Sampah makanan masih jadi tantangan di tengah isu-isu gizi buruk.

Rep: Dedy Darmawan Nasution/ Red: Dwi Murdaningsih
Sampah makanan (ilustrasi)
Foto: Freepik
Sampah makanan (ilustrasi)

REPUBLIKA.CO.ID, JAKARTA -- Badan Pangan Nasional (NFA) bakal turun tangan untuk melakukan pembenahan sistem kewaspadaan pangan dan gizi demi menurunkan angka stunting di Indonesia yang saat ini mencapai 24,4 persen. Salah satunya dengan menurunkan food waste atau sampah makanan sehingga konsumsi terhadap pangan yang tersedia dapat optimal dan lebih merata.

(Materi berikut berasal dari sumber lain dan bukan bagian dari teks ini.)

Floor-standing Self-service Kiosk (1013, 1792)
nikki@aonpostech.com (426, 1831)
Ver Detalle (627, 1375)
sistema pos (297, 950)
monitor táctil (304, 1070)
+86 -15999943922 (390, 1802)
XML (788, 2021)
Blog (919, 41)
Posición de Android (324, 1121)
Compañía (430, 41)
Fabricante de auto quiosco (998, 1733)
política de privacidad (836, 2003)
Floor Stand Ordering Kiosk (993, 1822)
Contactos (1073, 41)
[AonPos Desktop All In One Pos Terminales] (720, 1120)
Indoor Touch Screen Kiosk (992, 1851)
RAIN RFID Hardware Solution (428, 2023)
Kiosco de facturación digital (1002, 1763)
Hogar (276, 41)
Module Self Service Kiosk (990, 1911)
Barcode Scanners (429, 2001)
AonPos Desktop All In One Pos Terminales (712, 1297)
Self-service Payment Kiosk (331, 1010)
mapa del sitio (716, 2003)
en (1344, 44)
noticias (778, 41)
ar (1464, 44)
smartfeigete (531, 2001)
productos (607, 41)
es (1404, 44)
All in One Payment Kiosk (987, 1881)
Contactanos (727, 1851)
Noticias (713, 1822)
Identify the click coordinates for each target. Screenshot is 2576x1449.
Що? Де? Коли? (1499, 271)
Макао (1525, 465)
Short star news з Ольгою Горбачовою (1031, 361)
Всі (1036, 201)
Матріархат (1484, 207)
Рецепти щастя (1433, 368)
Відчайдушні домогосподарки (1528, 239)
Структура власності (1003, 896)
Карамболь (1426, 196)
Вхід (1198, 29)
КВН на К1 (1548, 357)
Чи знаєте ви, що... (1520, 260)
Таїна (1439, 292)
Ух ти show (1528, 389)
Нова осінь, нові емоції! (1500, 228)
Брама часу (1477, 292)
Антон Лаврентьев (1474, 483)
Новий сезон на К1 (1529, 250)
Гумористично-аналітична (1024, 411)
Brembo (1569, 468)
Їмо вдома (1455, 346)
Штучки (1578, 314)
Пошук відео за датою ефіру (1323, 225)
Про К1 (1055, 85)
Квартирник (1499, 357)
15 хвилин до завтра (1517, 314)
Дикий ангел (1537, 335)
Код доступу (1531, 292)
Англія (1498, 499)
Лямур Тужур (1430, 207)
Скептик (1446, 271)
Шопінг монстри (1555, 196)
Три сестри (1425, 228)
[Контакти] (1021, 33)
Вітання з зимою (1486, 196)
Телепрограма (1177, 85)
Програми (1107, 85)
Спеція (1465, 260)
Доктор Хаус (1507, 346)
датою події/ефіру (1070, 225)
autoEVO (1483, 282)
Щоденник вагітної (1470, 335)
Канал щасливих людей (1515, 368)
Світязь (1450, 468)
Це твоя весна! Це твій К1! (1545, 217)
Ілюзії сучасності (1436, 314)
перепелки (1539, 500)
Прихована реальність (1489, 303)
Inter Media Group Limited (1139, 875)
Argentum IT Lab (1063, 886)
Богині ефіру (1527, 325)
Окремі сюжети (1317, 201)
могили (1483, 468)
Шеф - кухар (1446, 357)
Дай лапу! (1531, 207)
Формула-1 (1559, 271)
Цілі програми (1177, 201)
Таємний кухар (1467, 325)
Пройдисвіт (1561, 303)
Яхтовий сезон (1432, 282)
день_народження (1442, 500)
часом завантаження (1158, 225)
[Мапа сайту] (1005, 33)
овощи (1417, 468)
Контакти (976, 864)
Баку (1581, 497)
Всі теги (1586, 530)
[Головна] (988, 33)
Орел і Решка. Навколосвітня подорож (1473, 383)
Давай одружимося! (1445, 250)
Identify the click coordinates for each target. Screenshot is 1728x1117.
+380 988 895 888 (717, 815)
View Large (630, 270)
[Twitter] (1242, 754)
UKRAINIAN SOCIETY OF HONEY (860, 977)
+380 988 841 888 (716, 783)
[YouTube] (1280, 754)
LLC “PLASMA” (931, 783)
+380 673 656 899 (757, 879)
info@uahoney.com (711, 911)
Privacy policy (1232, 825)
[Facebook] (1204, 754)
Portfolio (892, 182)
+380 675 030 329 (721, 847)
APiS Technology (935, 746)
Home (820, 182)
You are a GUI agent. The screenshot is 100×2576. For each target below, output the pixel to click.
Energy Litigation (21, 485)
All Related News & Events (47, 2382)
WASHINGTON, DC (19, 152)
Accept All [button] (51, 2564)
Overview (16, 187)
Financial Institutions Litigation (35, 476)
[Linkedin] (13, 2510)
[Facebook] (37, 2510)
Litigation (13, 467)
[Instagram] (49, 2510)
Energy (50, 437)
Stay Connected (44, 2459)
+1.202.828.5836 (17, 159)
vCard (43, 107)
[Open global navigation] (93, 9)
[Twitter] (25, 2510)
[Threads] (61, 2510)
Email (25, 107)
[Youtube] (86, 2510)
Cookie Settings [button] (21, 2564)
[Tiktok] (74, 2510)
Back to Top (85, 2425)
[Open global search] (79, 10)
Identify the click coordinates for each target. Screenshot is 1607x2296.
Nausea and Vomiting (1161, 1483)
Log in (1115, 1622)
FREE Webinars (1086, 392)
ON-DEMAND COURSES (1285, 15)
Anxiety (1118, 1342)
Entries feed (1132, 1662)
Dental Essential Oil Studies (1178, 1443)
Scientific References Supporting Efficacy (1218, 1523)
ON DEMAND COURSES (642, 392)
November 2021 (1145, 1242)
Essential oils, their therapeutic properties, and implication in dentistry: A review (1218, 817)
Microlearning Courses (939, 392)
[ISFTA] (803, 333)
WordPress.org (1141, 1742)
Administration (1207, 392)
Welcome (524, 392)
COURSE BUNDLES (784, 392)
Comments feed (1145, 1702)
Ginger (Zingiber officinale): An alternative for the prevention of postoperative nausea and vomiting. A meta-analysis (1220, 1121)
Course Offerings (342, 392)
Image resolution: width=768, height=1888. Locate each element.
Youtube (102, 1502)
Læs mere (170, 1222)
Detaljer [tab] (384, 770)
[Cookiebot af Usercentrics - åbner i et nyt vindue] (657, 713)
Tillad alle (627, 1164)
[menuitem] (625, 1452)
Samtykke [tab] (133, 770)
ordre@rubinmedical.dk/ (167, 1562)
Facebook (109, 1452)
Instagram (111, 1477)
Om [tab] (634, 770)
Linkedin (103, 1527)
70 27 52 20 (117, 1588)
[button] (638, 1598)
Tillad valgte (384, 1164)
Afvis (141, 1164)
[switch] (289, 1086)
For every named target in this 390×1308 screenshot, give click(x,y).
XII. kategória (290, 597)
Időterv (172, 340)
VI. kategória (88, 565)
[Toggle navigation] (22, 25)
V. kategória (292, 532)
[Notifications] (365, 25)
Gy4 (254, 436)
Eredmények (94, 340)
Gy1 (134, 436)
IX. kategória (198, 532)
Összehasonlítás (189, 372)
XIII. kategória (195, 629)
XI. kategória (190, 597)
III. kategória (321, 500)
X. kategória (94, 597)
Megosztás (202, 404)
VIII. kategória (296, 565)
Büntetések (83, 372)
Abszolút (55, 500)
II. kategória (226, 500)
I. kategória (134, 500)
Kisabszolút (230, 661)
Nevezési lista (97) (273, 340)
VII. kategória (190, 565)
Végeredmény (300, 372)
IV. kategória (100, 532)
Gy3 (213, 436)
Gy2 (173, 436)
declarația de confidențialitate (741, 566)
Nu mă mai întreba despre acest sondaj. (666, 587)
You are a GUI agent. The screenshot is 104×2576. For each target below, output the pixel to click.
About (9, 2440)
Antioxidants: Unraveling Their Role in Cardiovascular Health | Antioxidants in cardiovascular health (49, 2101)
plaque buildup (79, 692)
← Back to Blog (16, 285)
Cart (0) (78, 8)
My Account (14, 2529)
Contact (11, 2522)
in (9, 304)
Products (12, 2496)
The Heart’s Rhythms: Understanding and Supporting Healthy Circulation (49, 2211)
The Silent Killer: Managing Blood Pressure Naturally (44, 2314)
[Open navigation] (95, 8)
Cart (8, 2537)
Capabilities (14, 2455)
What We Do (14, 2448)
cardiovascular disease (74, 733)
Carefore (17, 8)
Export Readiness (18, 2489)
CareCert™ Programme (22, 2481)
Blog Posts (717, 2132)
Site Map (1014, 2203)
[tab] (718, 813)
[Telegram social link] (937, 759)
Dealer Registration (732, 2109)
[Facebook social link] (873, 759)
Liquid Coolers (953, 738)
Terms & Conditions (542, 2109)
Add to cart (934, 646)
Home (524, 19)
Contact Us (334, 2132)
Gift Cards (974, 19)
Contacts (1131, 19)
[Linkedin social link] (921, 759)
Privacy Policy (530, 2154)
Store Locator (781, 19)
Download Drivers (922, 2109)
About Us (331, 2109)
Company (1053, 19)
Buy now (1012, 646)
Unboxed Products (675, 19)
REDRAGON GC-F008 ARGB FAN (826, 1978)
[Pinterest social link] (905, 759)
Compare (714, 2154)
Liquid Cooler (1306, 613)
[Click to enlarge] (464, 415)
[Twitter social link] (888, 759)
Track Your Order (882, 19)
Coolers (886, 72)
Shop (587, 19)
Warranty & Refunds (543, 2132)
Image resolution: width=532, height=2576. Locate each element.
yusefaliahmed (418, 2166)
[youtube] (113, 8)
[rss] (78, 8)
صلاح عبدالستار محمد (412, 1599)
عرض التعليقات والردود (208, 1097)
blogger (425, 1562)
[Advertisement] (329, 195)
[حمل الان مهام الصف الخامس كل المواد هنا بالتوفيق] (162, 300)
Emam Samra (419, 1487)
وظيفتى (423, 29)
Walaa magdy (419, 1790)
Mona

Adapun, data Kementerian Lingkungan Hidup dan Kehutanan (KLHK) pada tahun 2021, mencatat volume sampah di Indonesia mencapai 68,5 juta ton. Tahun 2022 diprediksi naik mencapai 70 juta ton.

Baca Juga

Deputi Bidang Kerawanan Pangan dan Gizi, NFA, Nyoto Suwignyo, mengatakan, Pembangunan sumber daya manusia yang sehat, aktif, dan produktif menghadapi tantangan yang cukup besar. Stunting, food waste atau kemubaziran pangan hingga gizi buruk merupakan sebagian tantangan yang dihadapi dan menuntut kewaspadaan pangan dan gizi yang kuat.

"Stunting ditargetkan turun menjadi 14 persen pada tahun 2024. Dinas Pangan Daerah dapat melaksanakan intervensi kewaspadaan pangan dan gizi untuk percepatan penurunan stunting," katanya dalam siaran pers NFA, diterima Republika.co.id, Jumat (2/12/2022).

Selain itu, Nyoto juga meminta agar Dinas Pangan tingkat provinsi dan kabupaten/kota lebih berperan aktif dalam mencegah terjadinya pangan menjadi food waste.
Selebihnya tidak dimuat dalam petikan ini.